9/02/2005

"Totally Black" in New Orleans:
Before Katrina, one way that white middle and upper class people in New Orleans used to show that they were hip, cool, and down with the city was to find out where the coolest bars and clubs and the tastiest restaurants were in the black neighborhoods and streets of the Crescent City. White people loved discovering these places (if by "discover," you mean the same thing as "Columbus discovered America") and then bringing their white friends to chow on the soul food at Chez Helene or listen to the funky brass bands at Donna's. When these places showed up in your Fodor's and filled with tourists, the DeSoto-like white people would keep searching for the the Fountain of Authenticity that, of course, only the poorest, blackest places could bring. Chez Helene closes? Move on to Big Shirley's in Treme. Donna's not dark enough to be exotic anymore? Head deep into the Bywater and go to Vaughan's for Kermit Ruffins' Sunday Barbecue and Jazz. Yessirree, nothin' showed how cool you were as a white person than bein' able to come down from Uptown to party where the negroes played.
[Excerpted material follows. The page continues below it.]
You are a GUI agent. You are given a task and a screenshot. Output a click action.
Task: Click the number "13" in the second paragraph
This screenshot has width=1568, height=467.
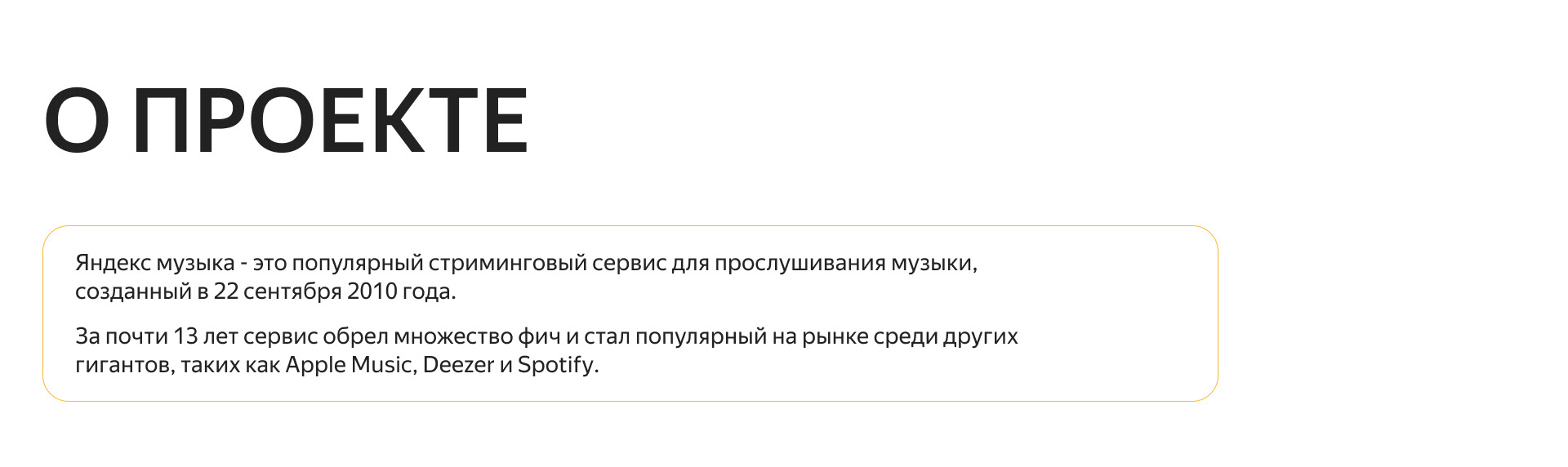click(x=185, y=336)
At Antoine's Restaurant in New Orleans, wealthy white people would have their favorite black waiters who could cater to their every whim, who, for that couple of hours of interchange, made those white people feel as if every joke was hilarious, every story compelling. And the Rude Pundit knew young white people who could sit with musicians in the crappiest little dives and have intense conversations about what makes a jazz improv transcendant. Either way, though, at the end of the day, the white people headed off to one New Orleans, and the blacks headed to or remained in another. Either way, for all but a few whites, those in social services, those who chose to live where the rents were cheapest, the real black New Orleans was a hidden place of poverty, gangs, run-down housing projects, and the evidence of the neglect of a society as surely as the unfortified levees surrounding them. And, like the waters that have filled the streets, it is hidden no more.
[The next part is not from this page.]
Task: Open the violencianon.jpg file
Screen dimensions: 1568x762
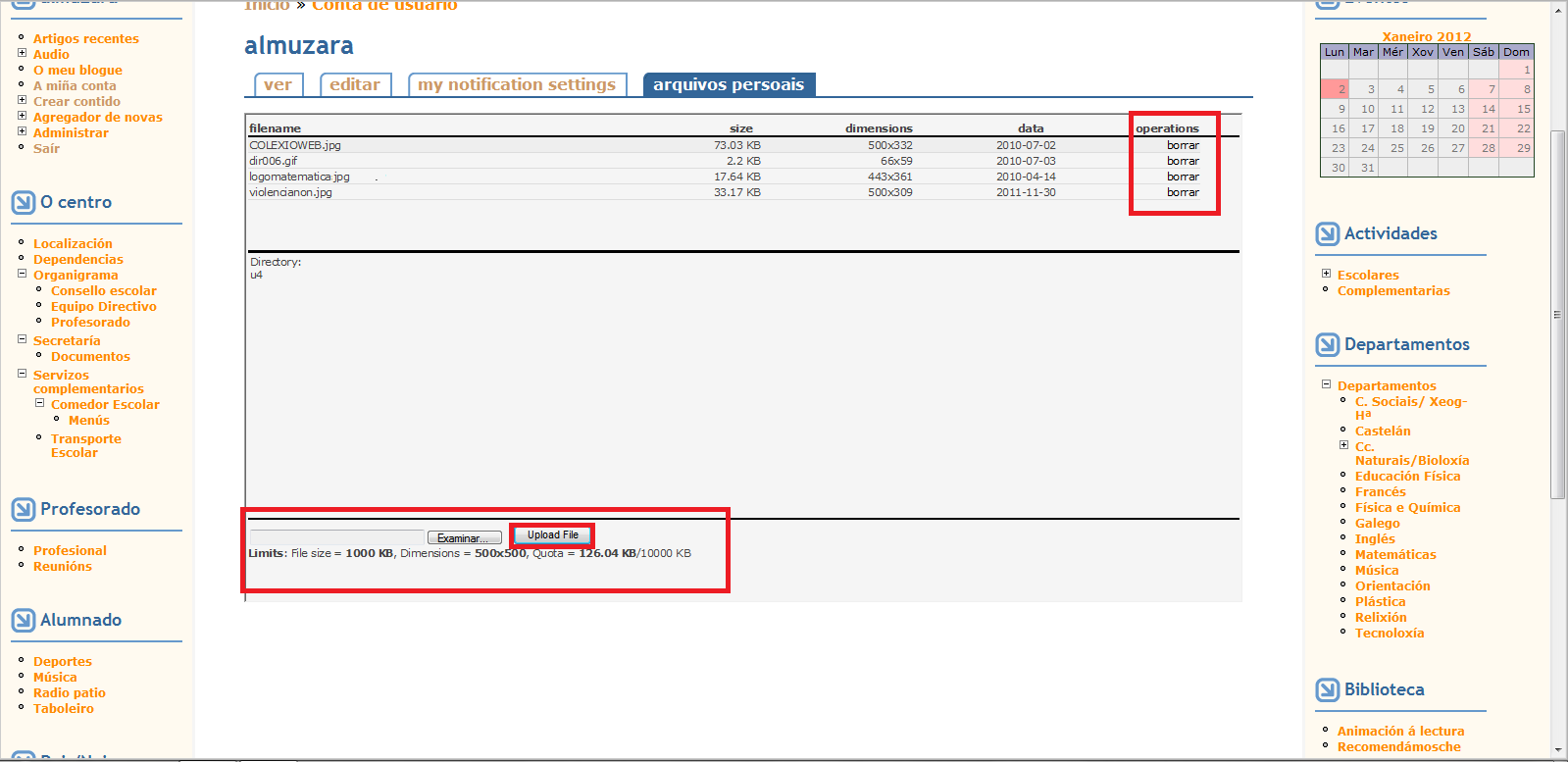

So when the head of FEMA, a poor bastard who's way out of his league named Michael Brown, says, "The lawlessness, the crime that is occurring, did surprise us," it's just like saying you didn't know the levees would be breached. Hungry people steal food. Parents will feed their children no matter what the niceties of your laws are. As New Orleans Mayor Ray Nagin said in his heartbreaking interview on WWL radio, drug addicts will get their fixes. And, yes, some will be stupid enough to steal TVs, which in a city that won't have electricity for weeks or months, is either the most optimistic or idiotic of gestures. To not anticipate looting and lawlessness is a crime of incompetence, a blindness to the wretched poverty so many in New Orleans attempted to exist under, something real and not just exotic and thrilling for whites to touch on for their entertainment.

And now that the President has been injected with the mad array of chemicals that are needed to jump start his brain like the coughing, oil-leaking lawnmower motor that it is, he declares that "The results [of the relief effort] are not acceptable." And that's great, but they were also unacceptable on Tuesday, when Bush was making one of his worthless piece of shit speeches about how mighty a battle the Iraq War is, just like World War II or some such nonsense. But the Bush adminstration has broken the basic social contract in New Orleans, the one that goes all the way back to Thomas Hobbes and John Locke, the one that says we adhere to laws because you agree to protect us, and thus the city and its citizens have returned to the state of nature, which is to survive, motherfuckers, just survive.

Bush is visiting the affected areas as this is written. You can bet he's gonna hug some negro, maybe two, maybe he'll feed a negro child. It's the way of black people in New Orleans, you know, to always be the props and the set dressing to make the white people feel powerful.

(The title comes from a CNN reporter talking about the lack of light in the city at night.)